To do: Everything from the line containing "Open the Transfer section" through the end of the entries below must be set down exactly, and nothing else.
** Data for the task follows **
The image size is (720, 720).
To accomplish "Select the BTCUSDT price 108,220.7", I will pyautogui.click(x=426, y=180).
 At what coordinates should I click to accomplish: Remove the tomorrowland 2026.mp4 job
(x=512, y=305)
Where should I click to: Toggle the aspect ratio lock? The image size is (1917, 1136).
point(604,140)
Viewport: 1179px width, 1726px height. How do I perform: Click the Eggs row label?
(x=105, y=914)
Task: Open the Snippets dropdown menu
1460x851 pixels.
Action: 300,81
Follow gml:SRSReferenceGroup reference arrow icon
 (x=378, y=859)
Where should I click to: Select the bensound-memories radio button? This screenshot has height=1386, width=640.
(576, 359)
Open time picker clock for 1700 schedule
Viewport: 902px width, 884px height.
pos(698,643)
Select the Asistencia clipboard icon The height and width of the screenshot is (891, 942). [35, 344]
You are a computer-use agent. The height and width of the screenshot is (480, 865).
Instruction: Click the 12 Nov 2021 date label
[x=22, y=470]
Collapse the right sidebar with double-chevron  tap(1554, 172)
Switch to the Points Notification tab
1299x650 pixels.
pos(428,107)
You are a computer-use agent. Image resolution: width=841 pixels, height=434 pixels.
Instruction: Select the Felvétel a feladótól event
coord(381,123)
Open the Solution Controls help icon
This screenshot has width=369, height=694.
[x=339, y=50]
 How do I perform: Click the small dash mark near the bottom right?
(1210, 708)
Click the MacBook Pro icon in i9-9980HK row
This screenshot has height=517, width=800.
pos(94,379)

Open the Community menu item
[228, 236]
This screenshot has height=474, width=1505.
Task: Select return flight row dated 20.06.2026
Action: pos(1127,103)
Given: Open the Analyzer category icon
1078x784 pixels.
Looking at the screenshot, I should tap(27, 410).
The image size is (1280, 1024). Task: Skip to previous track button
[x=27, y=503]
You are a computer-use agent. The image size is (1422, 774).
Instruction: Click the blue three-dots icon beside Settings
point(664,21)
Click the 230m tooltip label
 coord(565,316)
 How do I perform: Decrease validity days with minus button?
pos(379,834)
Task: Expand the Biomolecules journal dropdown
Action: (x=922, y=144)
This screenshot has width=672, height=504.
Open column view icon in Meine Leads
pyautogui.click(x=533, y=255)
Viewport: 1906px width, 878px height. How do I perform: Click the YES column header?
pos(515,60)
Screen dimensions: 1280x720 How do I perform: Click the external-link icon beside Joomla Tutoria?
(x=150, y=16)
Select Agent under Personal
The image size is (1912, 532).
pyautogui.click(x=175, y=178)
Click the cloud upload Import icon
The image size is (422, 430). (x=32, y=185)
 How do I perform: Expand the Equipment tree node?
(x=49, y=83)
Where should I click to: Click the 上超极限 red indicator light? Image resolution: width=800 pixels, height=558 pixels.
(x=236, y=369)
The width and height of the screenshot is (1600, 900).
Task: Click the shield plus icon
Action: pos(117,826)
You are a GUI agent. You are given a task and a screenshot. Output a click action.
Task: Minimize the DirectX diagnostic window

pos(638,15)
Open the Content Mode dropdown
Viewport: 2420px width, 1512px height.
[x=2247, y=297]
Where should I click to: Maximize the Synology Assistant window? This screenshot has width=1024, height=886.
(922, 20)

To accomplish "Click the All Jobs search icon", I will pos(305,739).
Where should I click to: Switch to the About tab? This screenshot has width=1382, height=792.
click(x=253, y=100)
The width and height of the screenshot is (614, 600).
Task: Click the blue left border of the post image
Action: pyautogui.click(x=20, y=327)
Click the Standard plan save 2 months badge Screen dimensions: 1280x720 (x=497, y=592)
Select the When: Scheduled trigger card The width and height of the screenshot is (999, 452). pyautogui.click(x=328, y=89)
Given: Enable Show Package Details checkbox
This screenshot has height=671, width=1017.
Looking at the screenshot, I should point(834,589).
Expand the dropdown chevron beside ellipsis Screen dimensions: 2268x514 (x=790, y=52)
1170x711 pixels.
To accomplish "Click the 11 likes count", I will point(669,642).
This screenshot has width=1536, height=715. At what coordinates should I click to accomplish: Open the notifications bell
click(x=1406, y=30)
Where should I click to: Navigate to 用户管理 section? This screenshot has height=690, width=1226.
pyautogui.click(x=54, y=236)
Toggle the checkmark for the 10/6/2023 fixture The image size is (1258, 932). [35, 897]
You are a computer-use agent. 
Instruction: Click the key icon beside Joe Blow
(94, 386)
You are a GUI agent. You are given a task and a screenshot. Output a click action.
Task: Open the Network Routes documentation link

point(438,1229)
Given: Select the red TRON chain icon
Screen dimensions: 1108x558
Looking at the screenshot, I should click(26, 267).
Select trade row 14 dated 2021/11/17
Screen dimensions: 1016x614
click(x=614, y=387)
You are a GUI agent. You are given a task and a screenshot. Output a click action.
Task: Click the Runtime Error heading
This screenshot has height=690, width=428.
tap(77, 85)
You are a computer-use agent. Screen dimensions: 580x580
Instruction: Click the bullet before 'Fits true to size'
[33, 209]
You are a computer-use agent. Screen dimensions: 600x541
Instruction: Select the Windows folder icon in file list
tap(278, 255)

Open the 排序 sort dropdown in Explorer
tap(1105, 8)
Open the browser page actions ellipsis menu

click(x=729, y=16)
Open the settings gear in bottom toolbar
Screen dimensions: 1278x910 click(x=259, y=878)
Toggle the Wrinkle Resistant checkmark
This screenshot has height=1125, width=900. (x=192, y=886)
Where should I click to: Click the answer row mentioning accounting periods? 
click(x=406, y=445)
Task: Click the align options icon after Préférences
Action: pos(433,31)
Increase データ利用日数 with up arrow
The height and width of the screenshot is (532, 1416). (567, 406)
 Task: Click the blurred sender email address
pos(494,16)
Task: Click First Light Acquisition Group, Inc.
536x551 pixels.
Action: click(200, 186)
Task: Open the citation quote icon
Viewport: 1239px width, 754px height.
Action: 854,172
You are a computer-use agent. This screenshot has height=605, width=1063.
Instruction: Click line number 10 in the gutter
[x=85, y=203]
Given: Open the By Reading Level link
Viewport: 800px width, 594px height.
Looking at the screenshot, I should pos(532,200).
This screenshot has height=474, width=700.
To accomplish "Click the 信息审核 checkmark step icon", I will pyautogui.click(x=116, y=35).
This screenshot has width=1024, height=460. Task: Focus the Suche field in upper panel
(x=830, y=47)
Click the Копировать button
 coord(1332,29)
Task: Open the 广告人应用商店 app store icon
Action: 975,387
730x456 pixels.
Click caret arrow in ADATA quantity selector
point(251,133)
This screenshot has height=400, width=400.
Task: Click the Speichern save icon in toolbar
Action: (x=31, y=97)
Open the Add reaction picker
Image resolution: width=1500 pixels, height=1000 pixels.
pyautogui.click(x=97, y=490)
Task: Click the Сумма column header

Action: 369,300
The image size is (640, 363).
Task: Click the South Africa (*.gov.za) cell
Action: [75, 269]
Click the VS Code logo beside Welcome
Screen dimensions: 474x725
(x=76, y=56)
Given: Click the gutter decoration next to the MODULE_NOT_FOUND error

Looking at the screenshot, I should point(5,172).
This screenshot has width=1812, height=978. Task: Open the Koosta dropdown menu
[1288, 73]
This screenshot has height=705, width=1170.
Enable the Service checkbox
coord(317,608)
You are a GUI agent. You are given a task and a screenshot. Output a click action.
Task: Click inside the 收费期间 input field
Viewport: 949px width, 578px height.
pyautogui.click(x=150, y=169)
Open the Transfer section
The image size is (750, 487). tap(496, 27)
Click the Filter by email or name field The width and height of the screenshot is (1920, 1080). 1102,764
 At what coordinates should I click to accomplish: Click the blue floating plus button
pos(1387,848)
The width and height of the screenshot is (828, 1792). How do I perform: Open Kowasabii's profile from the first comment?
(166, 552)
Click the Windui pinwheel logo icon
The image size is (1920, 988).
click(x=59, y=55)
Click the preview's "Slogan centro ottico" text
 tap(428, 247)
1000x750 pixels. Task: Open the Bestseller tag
** End of Data for the task **
Task response:
Open the Transfer section
The image size is (750, 487). tap(496, 27)
Click the Filter by email or name field The width and height of the screenshot is (1920, 1080). 1102,764
 At what coordinates should I click to accomplish: Click the blue floating plus button
pos(1387,848)
The width and height of the screenshot is (828, 1792). How do I perform: Open Kowasabii's profile from the first comment?
(166, 552)
Click the Windui pinwheel logo icon
The image size is (1920, 988).
click(x=59, y=55)
Click the preview's "Slogan centro ottico" text
 tap(428, 247)
1000x750 pixels. Task: Open the Bestseller tag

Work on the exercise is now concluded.